Withdraw [PATCH] tracing: Enable kprobe tracing for Arm64 asm functions
Ben Niu
BenNiu at meta.com
Wed Dec 10 12:16:17 PST 2025
On Mon, Nov 17, 2025 at 10:34:22AM +0000, Mark Rutland wrote:
> On Thu, Oct 30, 2025 at 11:07:51AM -0700, Ben Niu wrote:
> > On Thu, Oct 30, 2025 at 12:35:25PM +0000, Mark Rutland wrote:
> > > Is there something specific you want to trace, but cannot currently
> > > trace (on arm64)?
> >
> > For some reason, we only saw Arm64 Linux asm functions __arch_copy_to_user and
> > __arch_copy_from_user being hot in our workloads, not those counterpart asm
> > functions on x86, so we are trying to understand and improve performance of
> > those Arm64 asm functions.
>
> Are you sure that's not an artifact of those being out-of-line on arm64,
> but inline on x86? On x86, the out-of-line forms are only used when the
> CPU doesn't have FSRM, and when the CPU *does* have FSRM, the logic gets
> inlined. See raw_copy_from_user(), raw_copy_to_user(), and
> copy_user_generic() in arch/x86/include/asm/uaccess_64.h.

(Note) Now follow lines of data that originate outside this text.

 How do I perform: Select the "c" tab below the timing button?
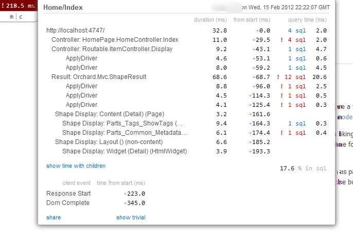21,17
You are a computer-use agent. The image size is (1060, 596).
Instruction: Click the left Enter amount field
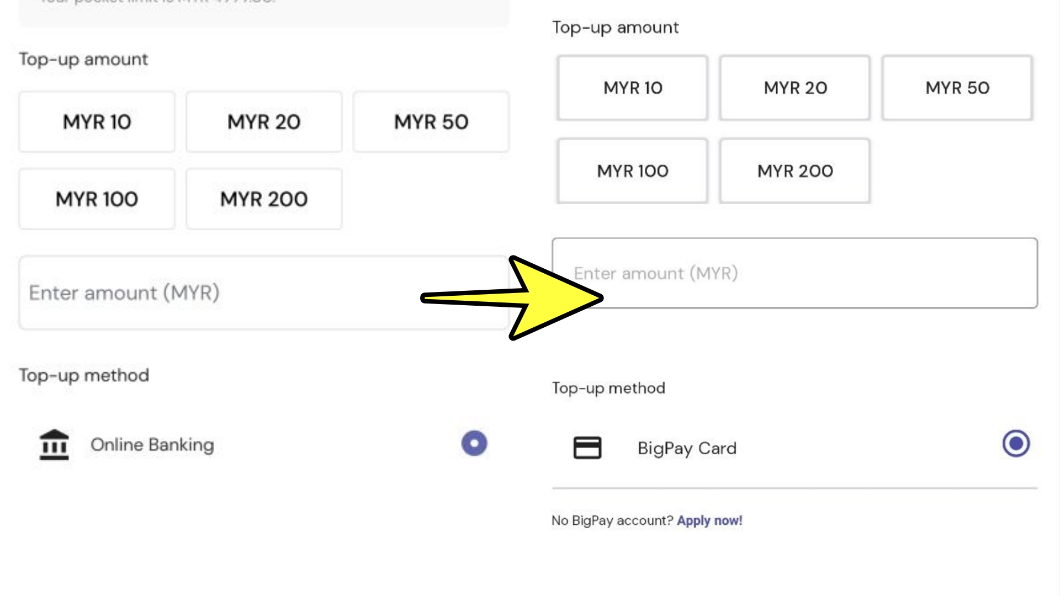263,292
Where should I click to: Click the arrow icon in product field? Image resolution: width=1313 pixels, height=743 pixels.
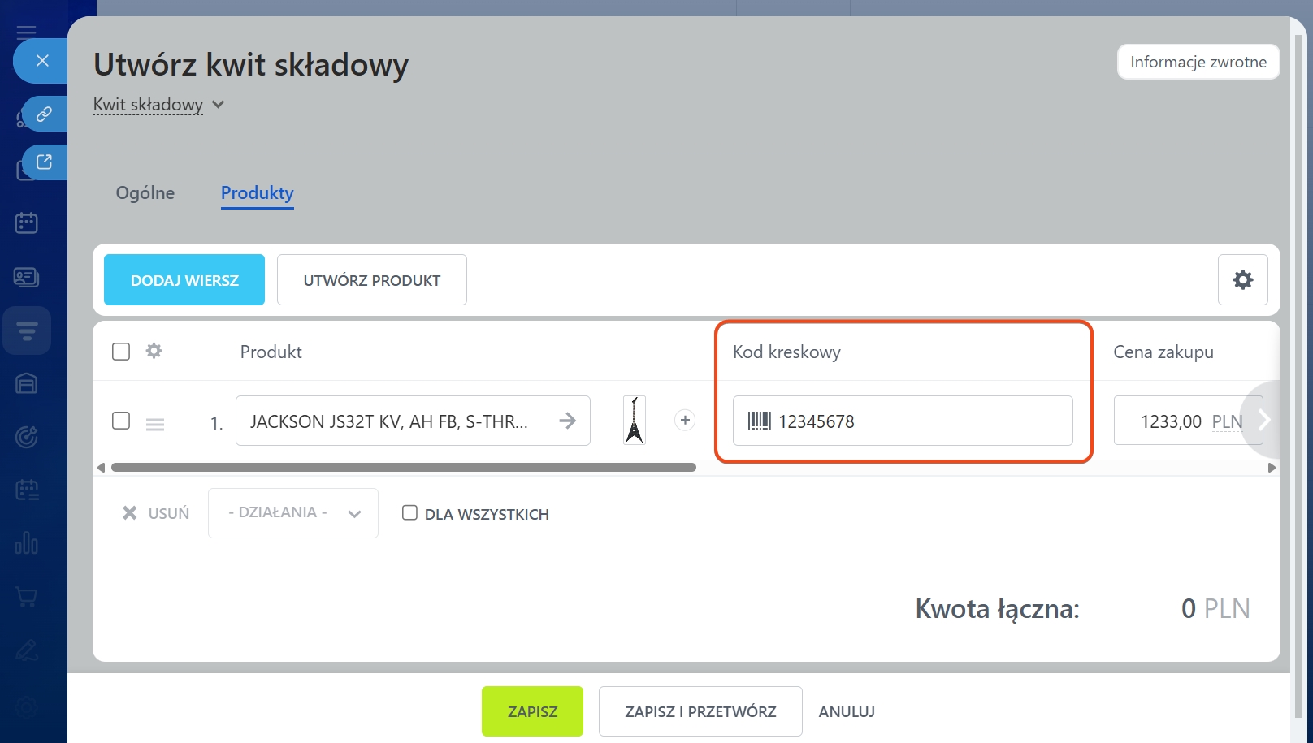(567, 421)
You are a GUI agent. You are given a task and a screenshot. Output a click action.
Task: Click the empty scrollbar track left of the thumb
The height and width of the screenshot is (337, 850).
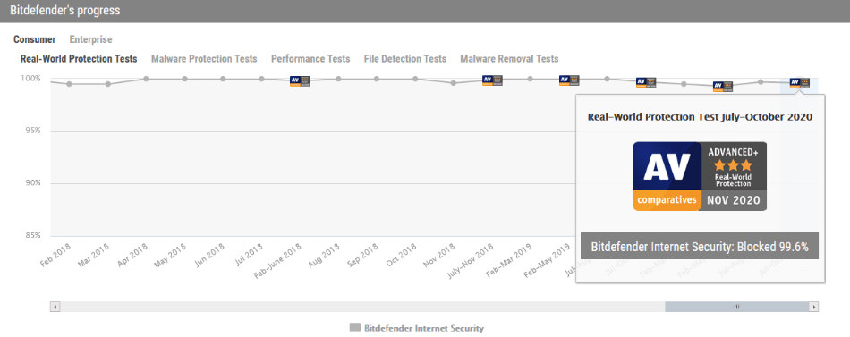point(362,307)
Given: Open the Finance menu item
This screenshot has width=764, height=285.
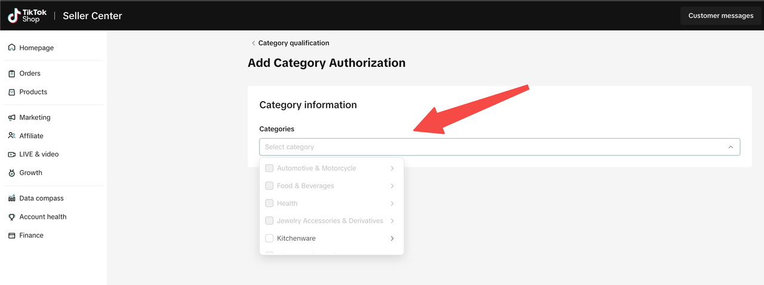Looking at the screenshot, I should click(31, 235).
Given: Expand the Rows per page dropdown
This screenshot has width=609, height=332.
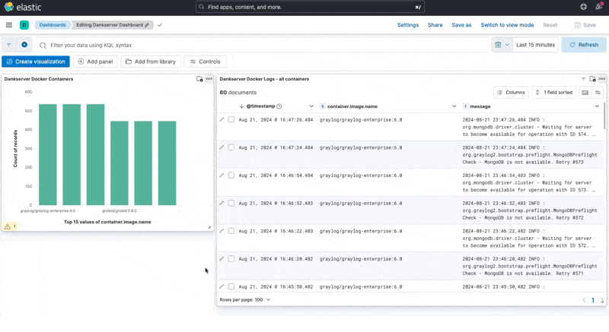Looking at the screenshot, I should pos(244,300).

On x86, INLINE_COPY_TO_USER is not defined in the latest linux kernel and our
internal branch, so _copy_to_user is always defined as an extern function
(no-inline), which ends up inlining copy_user_generic. copy_user_generic
executes FSRM rep movs if CPU supports it (our case), otherwise, it calls
rep_movs_alternative, which issues plain movs to copy memory.
FSRM is vectorized internally by the CPU and Arm FEAT_MOPS seems similar to
what FSRM does, but Neoverse V2 does not support FEAT_MOPS so the kernel
resorts to sttr to copy memory.
> Have you checked that inlining is not skewing your results, and
> artificially making those look hotter on am64 by virtue of centralizing
> samples to the same IP/PC range?
As mentioned above, _copy_to_user is not inlined on x86.

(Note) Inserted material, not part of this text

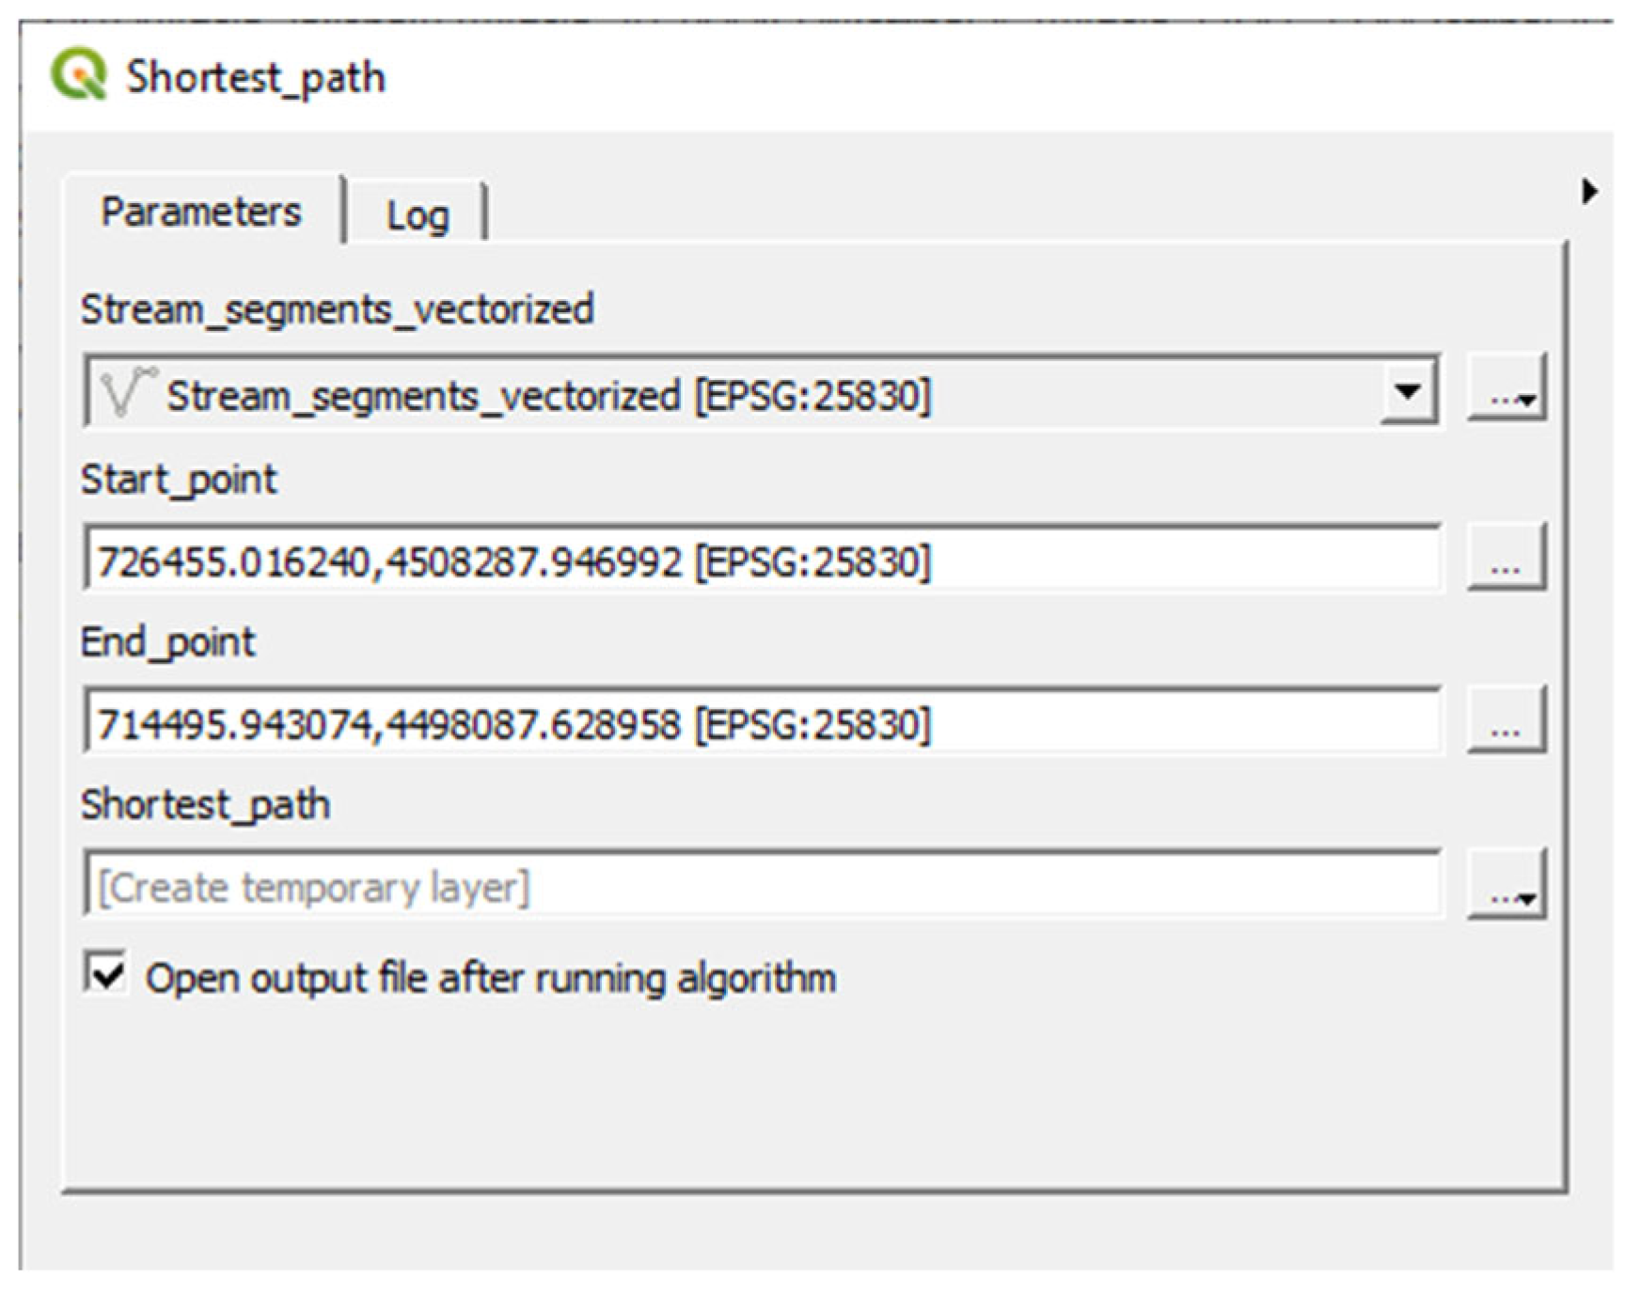Focus the 'Create temporary layer' output field
Screen dimensions: 1640x1294
click(760, 887)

> Can you share any information on those workloads? e.g. which callchains
> were hot?
Please reach out to James Greenhalgh and Chris Goodyer at Arm for more details
about those workloads, which I can't share in a public channel.

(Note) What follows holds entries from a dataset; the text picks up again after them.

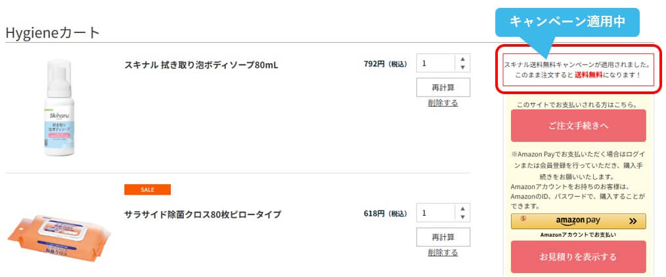Remove Sarasaido cloth via 削除する
Image resolution: width=666 pixels, height=277 pixels.
pyautogui.click(x=443, y=252)
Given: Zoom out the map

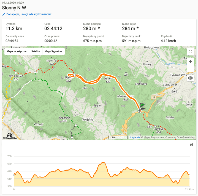Looking at the screenshot, I should (x=190, y=69).
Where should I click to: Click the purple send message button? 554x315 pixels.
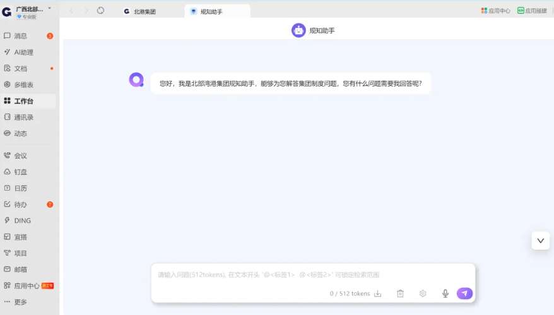point(464,294)
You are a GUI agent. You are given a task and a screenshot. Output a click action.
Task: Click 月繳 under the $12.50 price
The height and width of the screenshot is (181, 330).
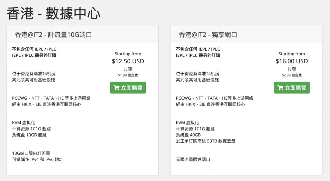click(x=128, y=69)
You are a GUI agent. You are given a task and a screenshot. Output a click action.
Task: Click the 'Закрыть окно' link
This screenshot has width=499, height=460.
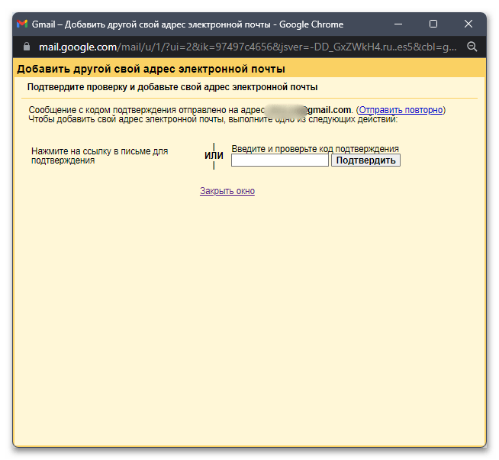pos(227,191)
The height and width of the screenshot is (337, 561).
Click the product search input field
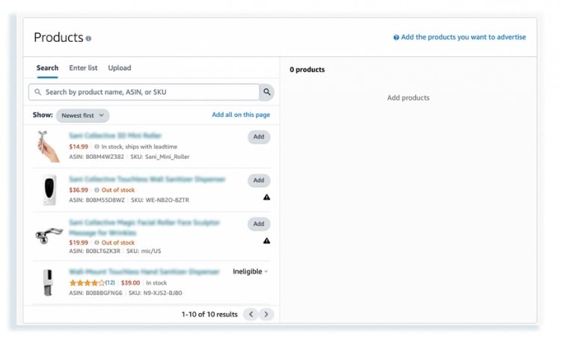tap(146, 92)
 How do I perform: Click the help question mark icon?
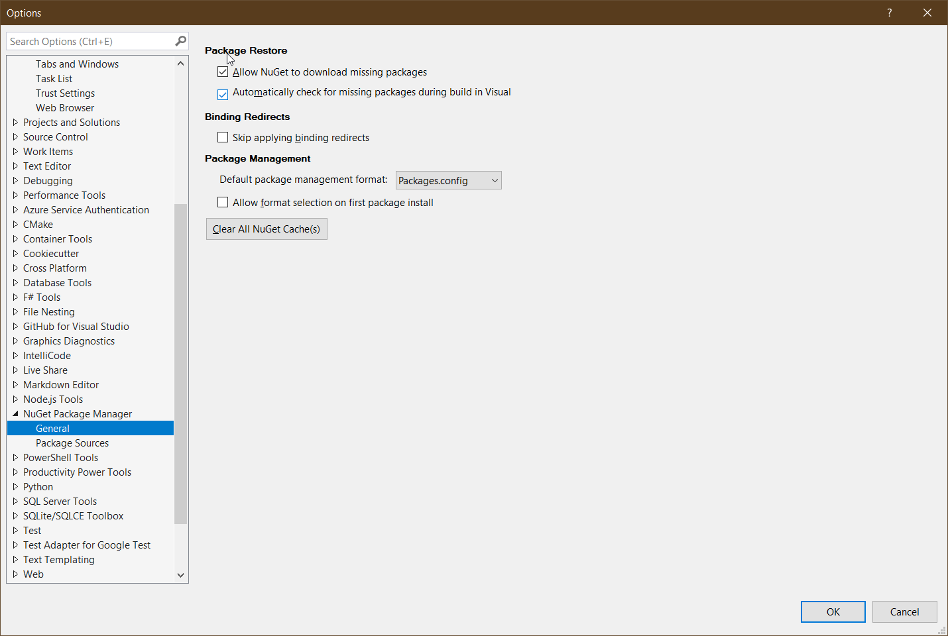pos(889,13)
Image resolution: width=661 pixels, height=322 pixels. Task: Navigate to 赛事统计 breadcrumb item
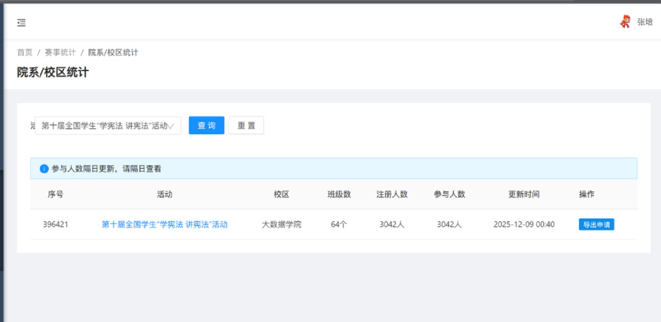pyautogui.click(x=60, y=52)
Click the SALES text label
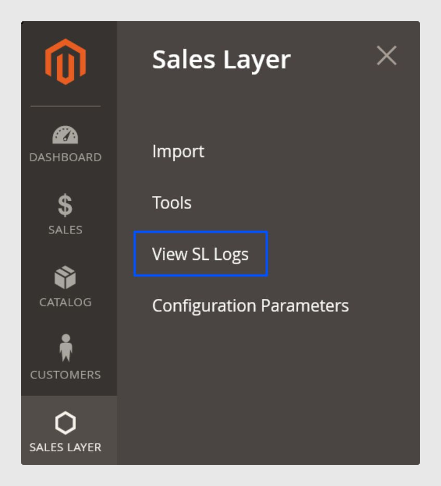The height and width of the screenshot is (486, 441). click(66, 230)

By bpftracing, we found that most of __arch_copy_to_user calls are against size
2k-4k. I wrote a simple microbenchmark to test and compare the performance of
copy_to_user on both x64 and arm64, see
https://github.com/mcfi/benchmark/tree/main/ku_copy
Below were data collected. You could see that Arm64 ku copy speed had a dip
when the size hits 2K-16K.
Routine Size Arm64 bytes/s / x64 bytes /s
copy_to_user 8 203.4%
copy_from_user 8 248.5%
copy_to_user 16 194.6%
copy_from_user 16 240.6%
copy_to_user 32 195.0%
copy_from_user 32 236.5%
copy_to_user 64 193.2%
copy_from_user 64 240.4%
copy_to_user 128 211.0%
copy_from_user 128 273.0%
copy_to_user 256 185.3%
copy_from_user 256 229.3%
copy_to_user 512 152.9%
copy_from_user 512 182.4%
copy_to_user 1024 121.0%
copy_from_user 1024 141.9%
copy_to_user 2048 95.1%
copy_from_user 2048 108.7%
copy_to_user 4096 78.9%
copy_from_user 4096 85.7%
copy_to_user 8192 69.7%
copy_from_user 8192 73.5%
copy_to_user 16384 65.9%
copy_from_user 16384 68.8%
copy_to_user 32768 117.3%
copy_from_user 32768 118.6%
copy_to_user 65536 115.5%
copy_from_user 65536 117.4%
copy_to_user 131072 114.6%
copy_from_user 131072 113.3%
copy_to_user 262144 114.4%
copy_from_user 262144 109.3%
I sent out a patch for faster __arch_copy_from_user/__arch_copy_to_user. Please
see this message ID 20251018052237.1368504-2-benniu at meta.com for more details.
> Mark.
In addition, I'm withdrawing this patch because we found a workaround to trace
__arch_copy_to_user/__arch_copy_from_user through watchpoints. This message ID
aTjpzfqTEGPcird5 at meta.com should have all the details. Thank you for reviewing
this patch and all your helpful comments.